Please write out, exactly as given, every line of the entries below up to and including the line with "Click the mobile".

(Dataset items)
———

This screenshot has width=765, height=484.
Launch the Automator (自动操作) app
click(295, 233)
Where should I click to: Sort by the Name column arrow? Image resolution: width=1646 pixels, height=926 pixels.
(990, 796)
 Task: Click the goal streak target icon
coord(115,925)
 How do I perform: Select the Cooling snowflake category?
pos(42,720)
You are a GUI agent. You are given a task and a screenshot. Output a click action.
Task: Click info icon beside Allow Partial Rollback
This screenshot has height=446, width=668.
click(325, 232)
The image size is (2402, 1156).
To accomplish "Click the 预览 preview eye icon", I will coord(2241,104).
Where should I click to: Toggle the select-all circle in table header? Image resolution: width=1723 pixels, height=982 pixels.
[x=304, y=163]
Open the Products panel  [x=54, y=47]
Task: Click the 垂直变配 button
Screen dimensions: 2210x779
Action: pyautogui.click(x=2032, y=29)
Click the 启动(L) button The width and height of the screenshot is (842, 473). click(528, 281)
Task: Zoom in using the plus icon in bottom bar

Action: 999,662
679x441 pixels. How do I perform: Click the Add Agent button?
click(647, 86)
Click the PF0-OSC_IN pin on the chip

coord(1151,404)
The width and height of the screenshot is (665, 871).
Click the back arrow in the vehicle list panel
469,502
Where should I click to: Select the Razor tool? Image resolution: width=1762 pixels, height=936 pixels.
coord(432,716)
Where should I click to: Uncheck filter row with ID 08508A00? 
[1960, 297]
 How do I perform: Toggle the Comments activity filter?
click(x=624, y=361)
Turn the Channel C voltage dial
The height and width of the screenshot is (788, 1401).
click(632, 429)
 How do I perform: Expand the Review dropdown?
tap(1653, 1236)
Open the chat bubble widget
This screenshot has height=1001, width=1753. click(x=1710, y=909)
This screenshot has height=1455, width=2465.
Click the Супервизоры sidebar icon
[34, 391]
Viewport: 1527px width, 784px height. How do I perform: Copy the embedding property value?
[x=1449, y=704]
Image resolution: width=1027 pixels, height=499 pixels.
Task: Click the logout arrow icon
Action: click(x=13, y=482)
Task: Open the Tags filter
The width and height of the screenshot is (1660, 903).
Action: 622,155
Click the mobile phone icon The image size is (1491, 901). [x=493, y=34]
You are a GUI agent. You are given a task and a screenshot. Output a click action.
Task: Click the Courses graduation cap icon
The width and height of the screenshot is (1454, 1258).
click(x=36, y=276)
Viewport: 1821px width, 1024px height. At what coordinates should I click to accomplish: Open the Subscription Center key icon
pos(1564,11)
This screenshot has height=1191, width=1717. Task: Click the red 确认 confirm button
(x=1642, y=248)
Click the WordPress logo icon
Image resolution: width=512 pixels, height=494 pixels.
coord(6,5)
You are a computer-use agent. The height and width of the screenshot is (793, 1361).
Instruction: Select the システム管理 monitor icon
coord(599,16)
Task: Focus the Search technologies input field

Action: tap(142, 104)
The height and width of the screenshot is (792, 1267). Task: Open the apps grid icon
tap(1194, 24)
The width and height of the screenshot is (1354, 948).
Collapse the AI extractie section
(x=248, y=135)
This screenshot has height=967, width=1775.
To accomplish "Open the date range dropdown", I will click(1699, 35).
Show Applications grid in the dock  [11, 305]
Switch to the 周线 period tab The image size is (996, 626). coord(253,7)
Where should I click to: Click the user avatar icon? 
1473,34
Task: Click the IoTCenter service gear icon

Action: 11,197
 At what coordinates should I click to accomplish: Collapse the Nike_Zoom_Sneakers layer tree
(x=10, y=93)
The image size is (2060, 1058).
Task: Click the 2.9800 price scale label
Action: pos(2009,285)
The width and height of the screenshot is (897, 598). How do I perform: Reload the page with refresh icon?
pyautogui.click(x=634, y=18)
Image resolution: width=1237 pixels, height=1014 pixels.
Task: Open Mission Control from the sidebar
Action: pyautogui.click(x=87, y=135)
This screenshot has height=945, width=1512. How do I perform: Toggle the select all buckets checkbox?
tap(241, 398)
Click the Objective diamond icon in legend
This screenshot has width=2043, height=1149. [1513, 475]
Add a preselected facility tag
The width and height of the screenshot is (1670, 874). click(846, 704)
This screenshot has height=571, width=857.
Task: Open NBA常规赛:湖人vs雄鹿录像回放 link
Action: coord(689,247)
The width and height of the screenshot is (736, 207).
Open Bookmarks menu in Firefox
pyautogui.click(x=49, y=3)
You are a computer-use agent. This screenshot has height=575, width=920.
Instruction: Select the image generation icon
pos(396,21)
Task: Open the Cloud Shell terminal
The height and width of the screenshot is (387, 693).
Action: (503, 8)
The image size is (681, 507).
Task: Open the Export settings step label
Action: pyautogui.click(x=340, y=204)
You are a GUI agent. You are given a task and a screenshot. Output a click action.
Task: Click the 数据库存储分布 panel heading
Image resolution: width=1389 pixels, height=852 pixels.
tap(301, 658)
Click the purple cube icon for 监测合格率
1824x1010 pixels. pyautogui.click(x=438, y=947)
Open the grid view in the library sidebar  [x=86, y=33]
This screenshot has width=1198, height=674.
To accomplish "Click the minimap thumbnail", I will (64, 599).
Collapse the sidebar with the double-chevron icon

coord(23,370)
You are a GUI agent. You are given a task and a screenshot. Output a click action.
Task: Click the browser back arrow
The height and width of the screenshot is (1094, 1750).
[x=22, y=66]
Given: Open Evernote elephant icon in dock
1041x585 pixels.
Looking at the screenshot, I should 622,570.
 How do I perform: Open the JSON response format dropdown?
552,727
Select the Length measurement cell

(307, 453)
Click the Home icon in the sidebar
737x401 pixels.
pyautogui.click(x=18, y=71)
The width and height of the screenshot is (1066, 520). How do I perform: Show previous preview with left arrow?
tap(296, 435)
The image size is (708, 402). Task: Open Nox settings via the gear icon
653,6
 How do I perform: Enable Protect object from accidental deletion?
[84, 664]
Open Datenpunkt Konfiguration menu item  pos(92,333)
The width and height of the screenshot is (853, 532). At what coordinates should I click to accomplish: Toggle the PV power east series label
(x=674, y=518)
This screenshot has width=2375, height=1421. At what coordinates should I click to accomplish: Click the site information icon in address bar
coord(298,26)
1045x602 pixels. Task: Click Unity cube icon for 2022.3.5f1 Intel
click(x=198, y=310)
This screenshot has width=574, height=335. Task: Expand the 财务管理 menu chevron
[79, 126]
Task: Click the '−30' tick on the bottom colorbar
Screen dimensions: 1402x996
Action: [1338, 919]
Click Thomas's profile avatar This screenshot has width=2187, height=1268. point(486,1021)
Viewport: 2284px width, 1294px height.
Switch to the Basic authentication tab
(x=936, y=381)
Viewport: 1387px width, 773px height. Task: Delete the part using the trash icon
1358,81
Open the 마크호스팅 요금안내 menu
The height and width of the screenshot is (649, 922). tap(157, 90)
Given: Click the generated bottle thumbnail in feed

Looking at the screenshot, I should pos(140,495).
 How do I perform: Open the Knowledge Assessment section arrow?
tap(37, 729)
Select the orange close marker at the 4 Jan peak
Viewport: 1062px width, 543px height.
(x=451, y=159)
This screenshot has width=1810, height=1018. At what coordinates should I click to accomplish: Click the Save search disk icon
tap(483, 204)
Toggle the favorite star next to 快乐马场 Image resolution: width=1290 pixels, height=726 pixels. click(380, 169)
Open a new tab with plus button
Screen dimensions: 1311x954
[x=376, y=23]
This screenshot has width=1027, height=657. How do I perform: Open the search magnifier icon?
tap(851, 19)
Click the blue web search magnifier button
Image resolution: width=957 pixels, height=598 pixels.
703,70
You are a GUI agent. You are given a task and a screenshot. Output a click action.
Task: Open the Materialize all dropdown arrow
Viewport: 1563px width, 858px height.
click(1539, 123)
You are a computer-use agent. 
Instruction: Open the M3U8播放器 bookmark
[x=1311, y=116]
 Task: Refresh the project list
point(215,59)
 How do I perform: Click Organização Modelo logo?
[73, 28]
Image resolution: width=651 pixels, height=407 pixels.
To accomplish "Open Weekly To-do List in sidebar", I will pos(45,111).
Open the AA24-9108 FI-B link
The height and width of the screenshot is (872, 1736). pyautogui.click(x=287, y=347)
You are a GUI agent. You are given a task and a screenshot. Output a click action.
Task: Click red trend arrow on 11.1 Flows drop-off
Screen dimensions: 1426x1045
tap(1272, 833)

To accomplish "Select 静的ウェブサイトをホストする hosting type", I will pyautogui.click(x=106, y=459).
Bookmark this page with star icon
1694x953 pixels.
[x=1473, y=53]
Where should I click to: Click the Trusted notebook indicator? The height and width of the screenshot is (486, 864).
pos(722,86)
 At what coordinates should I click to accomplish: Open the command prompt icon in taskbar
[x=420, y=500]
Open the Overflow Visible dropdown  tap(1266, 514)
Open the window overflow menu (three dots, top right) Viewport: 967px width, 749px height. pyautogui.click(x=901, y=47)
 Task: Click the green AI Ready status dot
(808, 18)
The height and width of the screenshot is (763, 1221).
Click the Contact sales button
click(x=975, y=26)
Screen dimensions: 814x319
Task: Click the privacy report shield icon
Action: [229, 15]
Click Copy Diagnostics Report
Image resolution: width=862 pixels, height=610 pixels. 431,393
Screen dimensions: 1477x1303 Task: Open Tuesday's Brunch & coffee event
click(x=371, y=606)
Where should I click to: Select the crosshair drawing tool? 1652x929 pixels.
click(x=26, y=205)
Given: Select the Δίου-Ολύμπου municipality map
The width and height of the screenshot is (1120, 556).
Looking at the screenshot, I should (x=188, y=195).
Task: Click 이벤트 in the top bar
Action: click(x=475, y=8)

———

**RESULT BELOW:**
This screenshot has width=765, height=484.
Launch the Automator (自动操作) app
click(295, 233)
Where should I click to: Sort by the Name column arrow? Image resolution: width=1646 pixels, height=926 pixels.
(990, 796)
 Task: Click the goal streak target icon
coord(115,925)
 How do I perform: Select the Cooling snowflake category?
pos(42,720)
You are a GUI agent. You are given a task and a screenshot. Output a click action.
Task: Click info icon beside Allow Partial Rollback
This screenshot has height=446, width=668.
click(325, 232)
The image size is (2402, 1156).
To accomplish "Click the 预览 preview eye icon", I will coord(2241,104).
Where should I click to: Toggle the select-all circle in table header? Image resolution: width=1723 pixels, height=982 pixels.
[x=304, y=163]
Open the Products panel  [x=54, y=47]
Task: Click the 垂直变配 button
Screen dimensions: 2210x779
Action: pyautogui.click(x=2032, y=29)
Click the 启动(L) button The width and height of the screenshot is (842, 473). click(528, 281)
Task: Zoom in using the plus icon in bottom bar

Action: 999,662
679x441 pixels. How do I perform: Click the Add Agent button?
click(647, 86)
Click the PF0-OSC_IN pin on the chip

coord(1151,404)
The width and height of the screenshot is (665, 871).
Click the back arrow in the vehicle list panel
469,502
Where should I click to: Select the Razor tool? Image resolution: width=1762 pixels, height=936 pixels.
coord(432,716)
Where should I click to: Uncheck filter row with ID 08508A00? 
[1960, 297]
 How do I perform: Toggle the Comments activity filter?
click(x=624, y=361)
Turn the Channel C voltage dial
The height and width of the screenshot is (788, 1401).
click(632, 429)
 How do I perform: Expand the Review dropdown?
tap(1653, 1236)
Open the chat bubble widget
This screenshot has height=1001, width=1753. click(x=1710, y=909)
This screenshot has height=1455, width=2465.
Click the Супервизоры sidebar icon
[34, 391]
Viewport: 1527px width, 784px height. How do I perform: Copy the embedding property value?
[x=1449, y=704]
Image resolution: width=1027 pixels, height=499 pixels.
Task: Click the logout arrow icon
Action: click(x=13, y=482)
Task: Open the Tags filter
The width and height of the screenshot is (1660, 903).
Action: 622,155
Click the mobile phone icon The image size is (1491, 901). [x=493, y=34]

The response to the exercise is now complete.